===== DATA EXCERPTS
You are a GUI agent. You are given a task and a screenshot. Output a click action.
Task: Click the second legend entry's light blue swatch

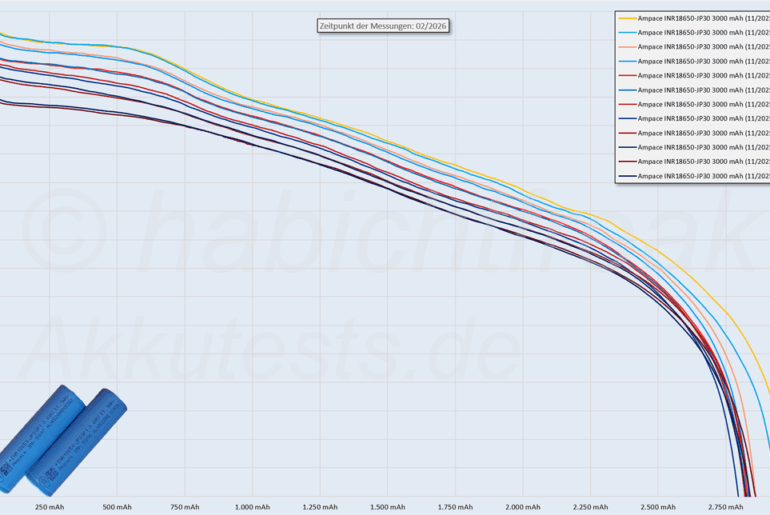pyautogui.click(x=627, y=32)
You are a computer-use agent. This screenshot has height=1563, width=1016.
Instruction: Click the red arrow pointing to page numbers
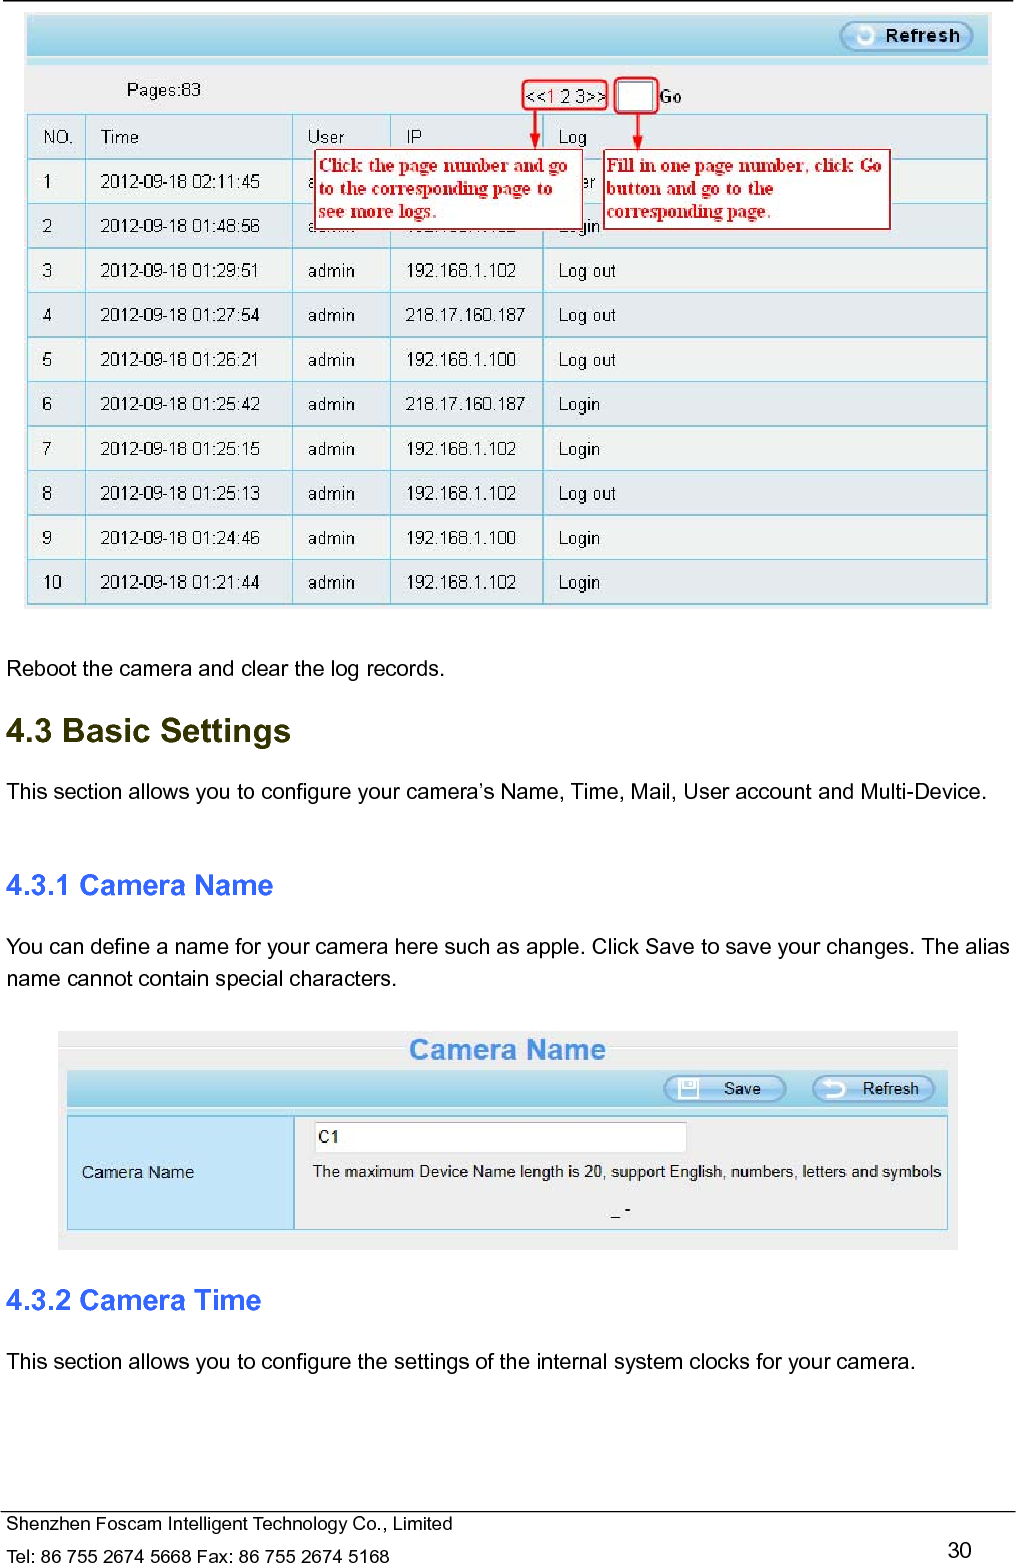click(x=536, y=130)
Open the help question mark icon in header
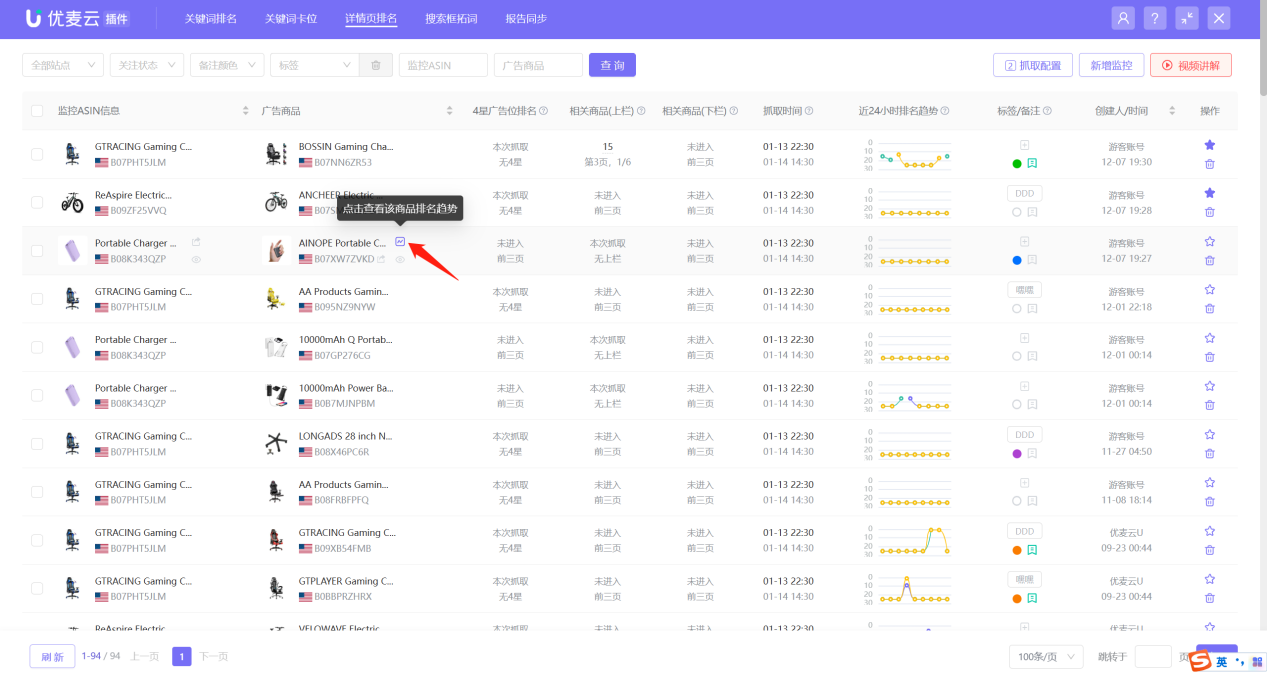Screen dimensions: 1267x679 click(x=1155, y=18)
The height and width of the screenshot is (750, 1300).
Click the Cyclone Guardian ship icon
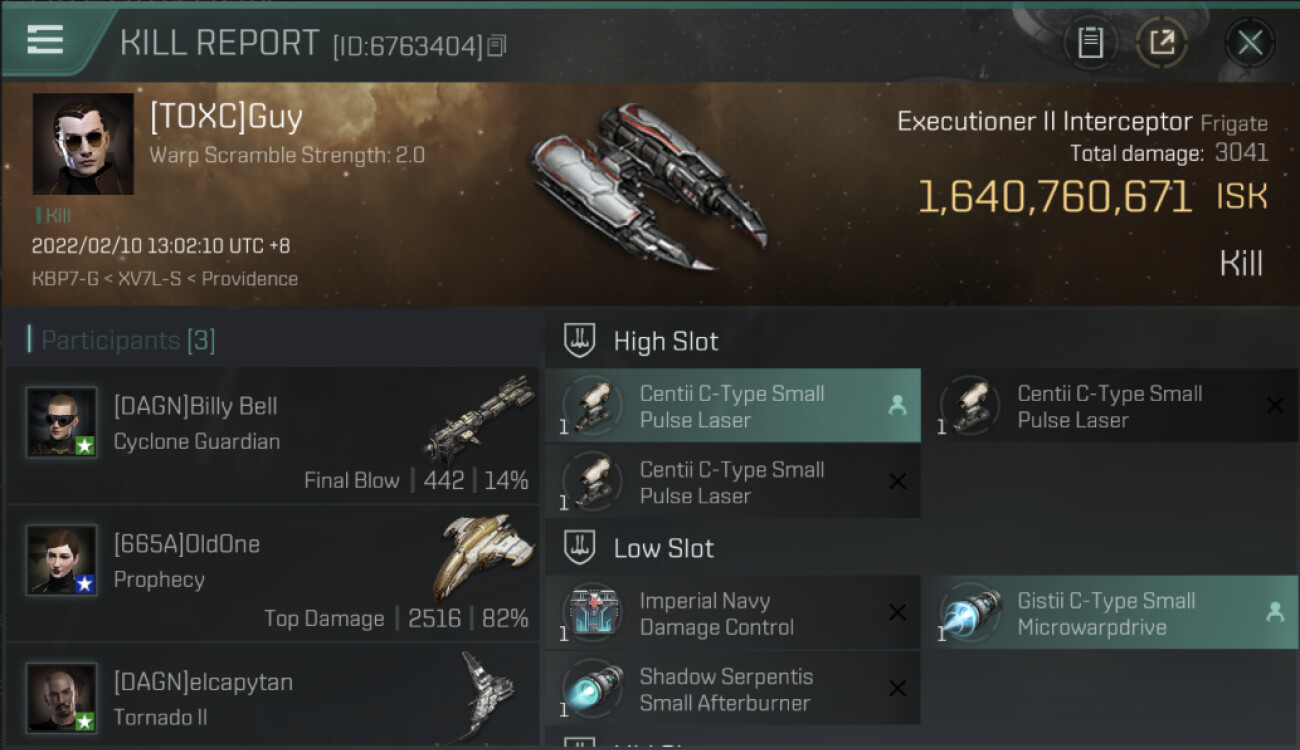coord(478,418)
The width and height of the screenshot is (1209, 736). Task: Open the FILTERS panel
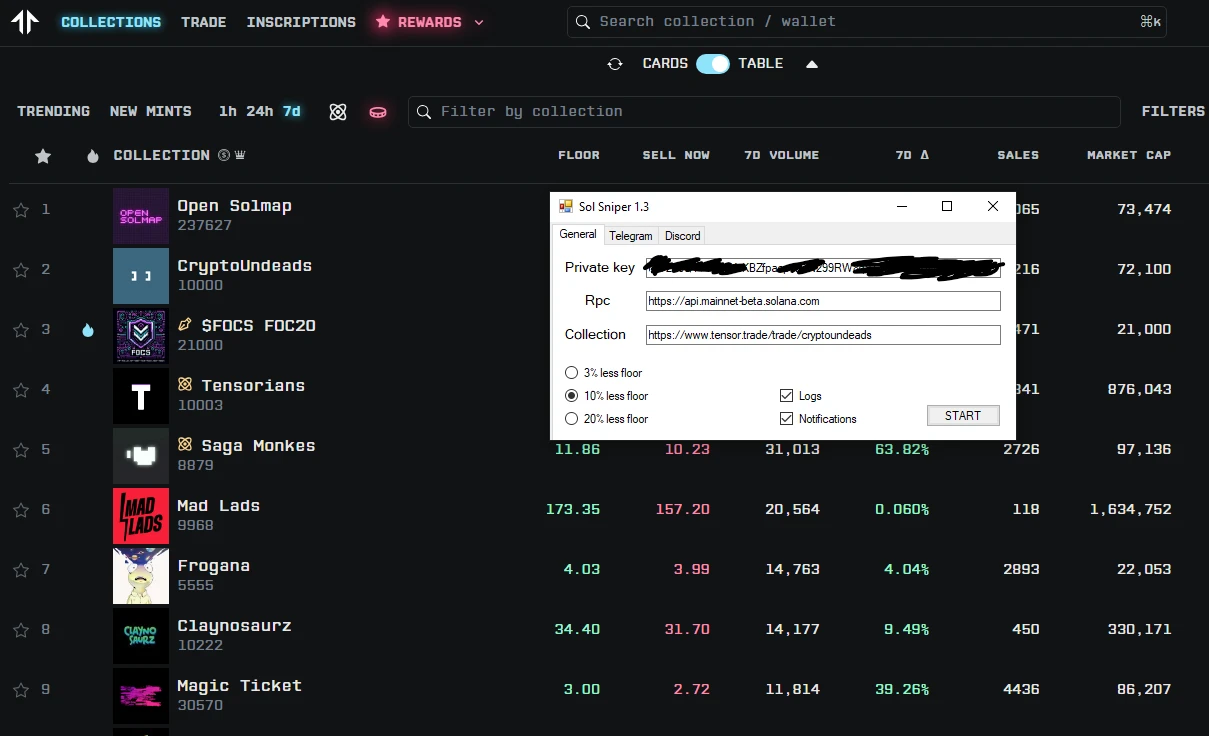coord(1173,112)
==========
Pictures aside, set down the lines from the one containing "Task: Click the" through the end of the records above, exactly and only those.

Task: Click the second legend entry's light blue swatch

pyautogui.click(x=627, y=32)
You are a computer-use agent. This screenshot has height=1563, width=1016.
Instruction: Click the red arrow pointing to page numbers
click(x=536, y=130)
Open the help question mark icon in header
Screen dimensions: 1267x679 click(x=1155, y=18)
The height and width of the screenshot is (750, 1300).
Click the Cyclone Guardian ship icon
coord(478,418)
The width and height of the screenshot is (1209, 736). Task: Open the FILTERS panel
coord(1173,112)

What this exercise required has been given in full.